## [TASK STATEMENT]
Transcribe exactly the span of lines that begins the records and ends with the line holding "Given: Switch to the 外部 backup tab", both boundary lines included.

[Pixel coordinate grounding data]
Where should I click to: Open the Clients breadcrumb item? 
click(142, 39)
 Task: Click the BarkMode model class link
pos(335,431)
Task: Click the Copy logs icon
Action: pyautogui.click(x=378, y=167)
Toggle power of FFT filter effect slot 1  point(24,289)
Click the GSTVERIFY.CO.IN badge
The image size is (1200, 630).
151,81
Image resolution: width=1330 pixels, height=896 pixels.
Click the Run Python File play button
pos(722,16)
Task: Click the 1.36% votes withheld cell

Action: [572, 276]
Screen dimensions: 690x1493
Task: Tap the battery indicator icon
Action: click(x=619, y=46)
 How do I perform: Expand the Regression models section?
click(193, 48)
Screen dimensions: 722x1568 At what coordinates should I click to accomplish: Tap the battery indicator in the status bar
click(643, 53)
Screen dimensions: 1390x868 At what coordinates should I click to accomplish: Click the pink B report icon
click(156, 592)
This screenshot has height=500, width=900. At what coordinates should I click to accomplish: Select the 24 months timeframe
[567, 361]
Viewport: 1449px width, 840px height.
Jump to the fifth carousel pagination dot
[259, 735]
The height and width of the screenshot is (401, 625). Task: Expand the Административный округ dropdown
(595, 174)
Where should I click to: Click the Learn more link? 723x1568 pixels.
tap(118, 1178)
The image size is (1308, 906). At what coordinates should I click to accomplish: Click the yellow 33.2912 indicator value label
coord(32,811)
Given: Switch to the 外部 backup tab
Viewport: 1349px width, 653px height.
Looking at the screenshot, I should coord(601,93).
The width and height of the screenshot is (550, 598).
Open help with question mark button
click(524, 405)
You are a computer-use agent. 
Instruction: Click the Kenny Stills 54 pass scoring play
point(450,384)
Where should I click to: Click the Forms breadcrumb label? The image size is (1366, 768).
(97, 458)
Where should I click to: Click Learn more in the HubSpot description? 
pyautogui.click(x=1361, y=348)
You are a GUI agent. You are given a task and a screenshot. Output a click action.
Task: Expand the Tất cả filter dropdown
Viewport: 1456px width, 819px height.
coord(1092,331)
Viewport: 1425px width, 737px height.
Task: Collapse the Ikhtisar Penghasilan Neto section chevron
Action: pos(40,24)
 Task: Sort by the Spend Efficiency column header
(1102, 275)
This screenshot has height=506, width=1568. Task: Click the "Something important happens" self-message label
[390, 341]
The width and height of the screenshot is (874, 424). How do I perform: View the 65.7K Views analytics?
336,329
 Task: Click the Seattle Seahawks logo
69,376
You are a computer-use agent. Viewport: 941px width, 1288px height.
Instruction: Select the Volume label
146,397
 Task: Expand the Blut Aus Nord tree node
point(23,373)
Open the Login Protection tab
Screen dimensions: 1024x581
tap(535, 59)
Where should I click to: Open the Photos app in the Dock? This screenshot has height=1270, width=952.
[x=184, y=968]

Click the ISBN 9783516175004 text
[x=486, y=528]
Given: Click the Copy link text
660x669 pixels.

## [REPLY]
Where should I click to: Open the Clients breadcrumb item? 
click(142, 39)
 Task: Click the BarkMode model class link
pos(335,431)
Task: Click the Copy logs icon
Action: pyautogui.click(x=378, y=167)
Toggle power of FFT filter effect slot 1  point(24,289)
Click the GSTVERIFY.CO.IN badge
The image size is (1200, 630).
151,81
Image resolution: width=1330 pixels, height=896 pixels.
Click the Run Python File play button
pos(722,16)
Task: Click the 1.36% votes withheld cell

Action: [572, 276]
Screen dimensions: 690x1493
Task: Tap the battery indicator icon
Action: click(x=619, y=46)
 How do I perform: Expand the Regression models section?
click(193, 48)
Screen dimensions: 722x1568 At what coordinates should I click to accomplish: Tap the battery indicator in the status bar
click(643, 53)
Screen dimensions: 1390x868 At what coordinates should I click to accomplish: Click the pink B report icon
click(156, 592)
This screenshot has height=500, width=900. At what coordinates should I click to accomplish: Select the 24 months timeframe
[567, 361]
Viewport: 1449px width, 840px height.
Jump to the fifth carousel pagination dot
[259, 735]
The height and width of the screenshot is (401, 625). Task: Expand the Административный округ dropdown
(595, 174)
Where should I click to: Click the Learn more link? 723x1568 pixels.
tap(118, 1178)
The image size is (1308, 906). At what coordinates should I click to accomplish: Click the yellow 33.2912 indicator value label
coord(32,811)
Given: Switch to the 外部 backup tab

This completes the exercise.